### List of tasks
a) In the passage on replicating observations in a logistic regression, list every term in the Coefficients table of the model summary, each with its p-value.
b) Continue the passage on replicating observations in a logistic regression, picking up after its final sentence.

### Extract provided
::::::::
Now let’s make the same mistake this data analyst made, and replicate each observation 10 times.
df_rep <- df %>% slice(rep(row_number(), 10)) # Create a model model <- glm(y ~ ., data = df_rep, family = binomial) summary(model)
## ## Call: ## glm(formula = y ~ ., family = binomial, data = df_rep) ## ## Deviance Residuals: ## Min 1Q Median 3Q Max ## -1.196 -1.175 -1.161 1.180 1.201 ## ## Coefficients: ## Estimate Std. Error z value Pr(>|z|) ## (Intercept) -0.006073 0.002000 -3.036 0.002395 ** ## x1 -0.006526 0.001995 -3.271 0.001073 ** ## x2 -0.007356 0.001995 -3.686 0.000228 *** ## x3 -0.006816 0.001998 -3.411 0.000646 *** ## --- ## Signif. codes: 0 '***' 0.001 '**' 0.01 '*' 0.05 '.' 0.1 ' ' 1 ## ## (Dispersion parameter for binomial family taken to be 1) ## ## Null deviance: 1386285 on 999999 degrees of freedom ## Residual deviance: 1386249 on 999996 degrees of freedom ## AIC: 1386257 ## ## Number of Fisher Scoring iterations: 3
Ouch! The model now claims that all the variables are highly significant. However, do note that the coefficients are not altered at all in this case, so as long as the p-values are not used for anything, we are fine. In this case however, the data analyst wanted to use the p-values for variable selection and to provide insight to business decisions, which is very unfortunate.
::::::::
### Records shown
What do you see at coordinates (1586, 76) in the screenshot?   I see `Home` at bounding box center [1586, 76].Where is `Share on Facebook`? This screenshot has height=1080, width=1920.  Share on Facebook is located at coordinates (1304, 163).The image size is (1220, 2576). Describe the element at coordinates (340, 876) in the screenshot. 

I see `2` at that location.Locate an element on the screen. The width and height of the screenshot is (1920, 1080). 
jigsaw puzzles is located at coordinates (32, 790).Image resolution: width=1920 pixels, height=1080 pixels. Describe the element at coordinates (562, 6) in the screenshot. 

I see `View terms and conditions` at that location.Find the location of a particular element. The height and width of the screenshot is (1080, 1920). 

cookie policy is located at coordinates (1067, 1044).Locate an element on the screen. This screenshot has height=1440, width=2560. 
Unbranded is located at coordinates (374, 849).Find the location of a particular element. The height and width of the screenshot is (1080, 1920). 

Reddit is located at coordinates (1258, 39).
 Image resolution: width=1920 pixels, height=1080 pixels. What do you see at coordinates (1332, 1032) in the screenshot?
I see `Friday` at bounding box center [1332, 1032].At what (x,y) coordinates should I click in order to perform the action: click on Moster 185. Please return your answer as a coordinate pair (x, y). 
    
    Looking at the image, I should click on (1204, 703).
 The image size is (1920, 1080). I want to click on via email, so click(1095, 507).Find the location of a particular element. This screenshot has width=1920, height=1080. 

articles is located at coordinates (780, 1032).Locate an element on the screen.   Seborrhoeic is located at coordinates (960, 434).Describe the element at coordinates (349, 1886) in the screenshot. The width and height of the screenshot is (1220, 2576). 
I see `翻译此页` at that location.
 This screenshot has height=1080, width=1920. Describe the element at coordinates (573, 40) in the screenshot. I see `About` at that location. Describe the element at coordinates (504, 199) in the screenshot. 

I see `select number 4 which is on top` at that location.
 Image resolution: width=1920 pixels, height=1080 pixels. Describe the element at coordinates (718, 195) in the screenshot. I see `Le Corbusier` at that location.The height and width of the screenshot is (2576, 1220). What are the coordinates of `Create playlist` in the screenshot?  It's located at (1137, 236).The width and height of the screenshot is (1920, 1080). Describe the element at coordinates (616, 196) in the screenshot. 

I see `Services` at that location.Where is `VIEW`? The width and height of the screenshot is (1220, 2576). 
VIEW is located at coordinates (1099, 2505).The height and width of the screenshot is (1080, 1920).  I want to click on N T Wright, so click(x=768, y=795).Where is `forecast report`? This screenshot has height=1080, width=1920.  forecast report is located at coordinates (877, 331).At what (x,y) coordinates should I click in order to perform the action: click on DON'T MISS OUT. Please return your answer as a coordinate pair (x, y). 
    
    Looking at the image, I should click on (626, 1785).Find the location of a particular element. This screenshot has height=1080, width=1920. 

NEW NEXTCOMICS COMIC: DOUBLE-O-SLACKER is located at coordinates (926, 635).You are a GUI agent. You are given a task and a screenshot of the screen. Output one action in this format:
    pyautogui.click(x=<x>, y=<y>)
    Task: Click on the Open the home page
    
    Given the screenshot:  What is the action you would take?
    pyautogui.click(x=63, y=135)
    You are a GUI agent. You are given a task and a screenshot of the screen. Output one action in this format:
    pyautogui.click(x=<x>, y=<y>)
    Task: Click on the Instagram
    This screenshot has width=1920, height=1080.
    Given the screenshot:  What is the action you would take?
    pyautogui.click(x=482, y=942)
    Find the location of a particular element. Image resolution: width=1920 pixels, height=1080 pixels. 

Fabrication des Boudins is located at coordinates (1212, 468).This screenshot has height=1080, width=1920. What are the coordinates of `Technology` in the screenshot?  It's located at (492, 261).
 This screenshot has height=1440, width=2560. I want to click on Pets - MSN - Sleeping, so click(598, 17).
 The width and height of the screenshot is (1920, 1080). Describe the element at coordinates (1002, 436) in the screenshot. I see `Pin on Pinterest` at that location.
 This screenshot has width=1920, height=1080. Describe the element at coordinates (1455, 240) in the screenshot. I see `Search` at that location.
::::::::
### Answer list
a)
- (Intercept): 0.002395
- x1: 0.001073
- x2: 0.000228
- x3: 0.000646

b)
Note: This happens due to underestimating the standard errors of the estimates. Each observation in the data is replicated 10 times, making every small, random finding in the model in either direction appear more robust.
Now this is a bit of an odd case, but there are lots of other issues which might lead to p-values that should not be trusted, for example:
In conclusion, be careful around these p-values!
3. Underestimating the power of visualization
Another common mistake, which I certainly have done myself, is to underestimate how important visualization is.
While we all would like to believe that the only thing we need to create good models is to see the data flash by our eyes in binary code, Matrix-style, this is not really how our cognitive abilities function.
Visualizing your data may help you:
- Detect errors in your data sets, e.g. by detecting unnatural spikes in the histogram of a variable
- Transform your data in a manner that is more suitable for modelling, e.g. log-transformation.
- Result in the discovery of a new interaction variable or other hand-crafted features.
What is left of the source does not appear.